The best way to respond to negative behaviour, whether sarcasm, anger, name-calling etc., isn’t negative behaviour but reciprocating it with a warm calmness or humour to reduce the tension.
Sometimes arguments can take an unexpected turn and become heated. In that regard, it is expedient that you maintain calm before either of you says or does something that you may regret and give each other some space to cool off.
You could say:
“At this moment, I don’t think I’m doing justice to this conversation. So I am going to cool off, and we could talk about it when I come back if you would like.”
“This isn’t going anywhere. Let’s tap out before we both say some things we will regret.”
“Look, I am going out for some fresh air; otherwise, I will regret what I say next, and I don’t want to do that. So you need not follow me and trust that I will come back.”
In situations where you find yourself exchanging some nasty comments, it is essential to offer a sincere apology, and you can say:
“You know what, an apology is important, and I admit I was wrong. I was angry; I felt attacked, and I regretted it.
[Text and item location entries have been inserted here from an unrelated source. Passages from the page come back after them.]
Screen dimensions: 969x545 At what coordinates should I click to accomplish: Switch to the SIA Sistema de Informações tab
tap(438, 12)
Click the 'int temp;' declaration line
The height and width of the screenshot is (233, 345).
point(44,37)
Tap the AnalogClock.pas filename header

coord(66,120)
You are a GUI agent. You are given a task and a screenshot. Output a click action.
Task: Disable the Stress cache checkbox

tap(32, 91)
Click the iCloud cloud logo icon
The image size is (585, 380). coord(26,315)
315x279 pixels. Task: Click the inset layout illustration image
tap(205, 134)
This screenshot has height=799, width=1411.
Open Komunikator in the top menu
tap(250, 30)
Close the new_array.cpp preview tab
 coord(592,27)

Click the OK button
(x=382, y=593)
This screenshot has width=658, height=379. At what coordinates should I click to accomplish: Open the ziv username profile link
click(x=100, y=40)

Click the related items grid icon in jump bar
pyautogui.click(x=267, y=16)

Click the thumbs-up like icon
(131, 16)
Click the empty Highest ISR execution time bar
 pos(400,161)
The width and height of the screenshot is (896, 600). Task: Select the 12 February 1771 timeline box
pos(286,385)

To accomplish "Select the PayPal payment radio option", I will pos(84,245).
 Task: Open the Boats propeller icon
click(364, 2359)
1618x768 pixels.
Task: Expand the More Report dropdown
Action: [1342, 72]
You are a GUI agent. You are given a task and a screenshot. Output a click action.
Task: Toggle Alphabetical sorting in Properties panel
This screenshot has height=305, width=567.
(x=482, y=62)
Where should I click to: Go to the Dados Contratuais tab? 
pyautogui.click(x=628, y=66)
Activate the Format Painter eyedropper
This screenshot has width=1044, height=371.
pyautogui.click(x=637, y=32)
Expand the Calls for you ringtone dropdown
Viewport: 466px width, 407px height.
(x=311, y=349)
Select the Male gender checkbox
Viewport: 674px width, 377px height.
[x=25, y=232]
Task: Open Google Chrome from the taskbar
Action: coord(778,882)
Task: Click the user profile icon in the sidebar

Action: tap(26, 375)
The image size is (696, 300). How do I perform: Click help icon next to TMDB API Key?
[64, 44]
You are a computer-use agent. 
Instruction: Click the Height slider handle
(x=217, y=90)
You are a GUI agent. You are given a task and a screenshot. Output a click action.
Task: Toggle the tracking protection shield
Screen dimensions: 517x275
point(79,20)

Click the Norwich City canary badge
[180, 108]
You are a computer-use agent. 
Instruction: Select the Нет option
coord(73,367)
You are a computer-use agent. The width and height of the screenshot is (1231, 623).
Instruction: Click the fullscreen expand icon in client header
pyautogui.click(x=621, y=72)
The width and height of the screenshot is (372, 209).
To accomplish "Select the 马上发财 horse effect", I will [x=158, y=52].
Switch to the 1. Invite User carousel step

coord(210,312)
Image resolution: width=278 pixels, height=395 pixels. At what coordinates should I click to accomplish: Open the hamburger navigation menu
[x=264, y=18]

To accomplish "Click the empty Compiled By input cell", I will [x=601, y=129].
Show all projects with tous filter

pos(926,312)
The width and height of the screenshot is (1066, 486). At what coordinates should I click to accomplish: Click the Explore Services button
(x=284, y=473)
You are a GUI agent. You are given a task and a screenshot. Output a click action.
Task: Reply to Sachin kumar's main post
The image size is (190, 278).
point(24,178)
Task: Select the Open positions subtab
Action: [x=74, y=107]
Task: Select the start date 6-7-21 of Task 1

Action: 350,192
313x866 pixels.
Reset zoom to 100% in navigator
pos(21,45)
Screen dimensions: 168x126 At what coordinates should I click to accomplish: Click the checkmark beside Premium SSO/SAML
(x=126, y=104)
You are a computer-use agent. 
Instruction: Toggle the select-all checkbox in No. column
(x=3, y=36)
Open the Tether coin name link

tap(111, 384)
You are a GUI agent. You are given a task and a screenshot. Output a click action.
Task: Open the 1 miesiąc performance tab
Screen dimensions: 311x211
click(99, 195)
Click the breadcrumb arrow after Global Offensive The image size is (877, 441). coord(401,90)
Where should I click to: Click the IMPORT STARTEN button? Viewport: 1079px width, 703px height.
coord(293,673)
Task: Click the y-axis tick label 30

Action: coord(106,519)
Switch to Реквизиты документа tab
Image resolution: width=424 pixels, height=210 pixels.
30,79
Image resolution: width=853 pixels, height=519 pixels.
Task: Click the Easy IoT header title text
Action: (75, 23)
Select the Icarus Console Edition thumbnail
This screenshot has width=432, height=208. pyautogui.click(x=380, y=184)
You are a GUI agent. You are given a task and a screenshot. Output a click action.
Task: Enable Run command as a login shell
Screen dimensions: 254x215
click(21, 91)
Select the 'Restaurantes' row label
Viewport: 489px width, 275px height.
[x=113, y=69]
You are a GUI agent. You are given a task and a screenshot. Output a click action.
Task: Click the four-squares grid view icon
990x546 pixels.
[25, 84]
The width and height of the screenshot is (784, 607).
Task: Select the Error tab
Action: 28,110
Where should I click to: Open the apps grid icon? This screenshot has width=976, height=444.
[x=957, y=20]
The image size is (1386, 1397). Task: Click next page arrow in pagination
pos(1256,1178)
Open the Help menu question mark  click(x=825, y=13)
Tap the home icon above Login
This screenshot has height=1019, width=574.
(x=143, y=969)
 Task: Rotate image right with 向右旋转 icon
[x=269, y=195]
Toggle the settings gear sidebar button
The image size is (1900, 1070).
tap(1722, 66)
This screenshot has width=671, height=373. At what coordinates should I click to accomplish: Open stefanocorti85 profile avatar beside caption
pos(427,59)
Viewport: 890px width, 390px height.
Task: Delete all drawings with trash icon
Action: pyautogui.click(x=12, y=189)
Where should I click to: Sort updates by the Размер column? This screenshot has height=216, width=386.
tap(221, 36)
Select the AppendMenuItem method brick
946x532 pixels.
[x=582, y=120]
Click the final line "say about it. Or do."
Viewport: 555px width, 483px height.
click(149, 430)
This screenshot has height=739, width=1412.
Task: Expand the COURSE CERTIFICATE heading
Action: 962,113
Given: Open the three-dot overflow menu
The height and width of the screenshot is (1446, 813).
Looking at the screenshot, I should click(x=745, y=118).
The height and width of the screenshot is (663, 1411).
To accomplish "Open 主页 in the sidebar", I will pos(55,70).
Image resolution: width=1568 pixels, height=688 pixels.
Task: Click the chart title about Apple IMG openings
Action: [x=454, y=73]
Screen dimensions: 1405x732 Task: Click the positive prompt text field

I am sorry.”
“I feel terrible about the things I said, that was insensitive of me, and I wish I had been more thoughtful to your feelings and listened more; I am sorry. Is there anything I can do to make up for what I’ve done?”
“You have every right to be angry and upset with me. I know we talked about this before, and I made a mess of things. I am sorry.”
Even though arguments and misunderstandings are characteristic and sometimes improve relationships, constant arguments can be very exhausting and take a toll on your mental health and overall well-being. If you can’t be yourself or express yourself without fear of retaliation, you may be experiencing abuse. So, again, I suggest you see a professional.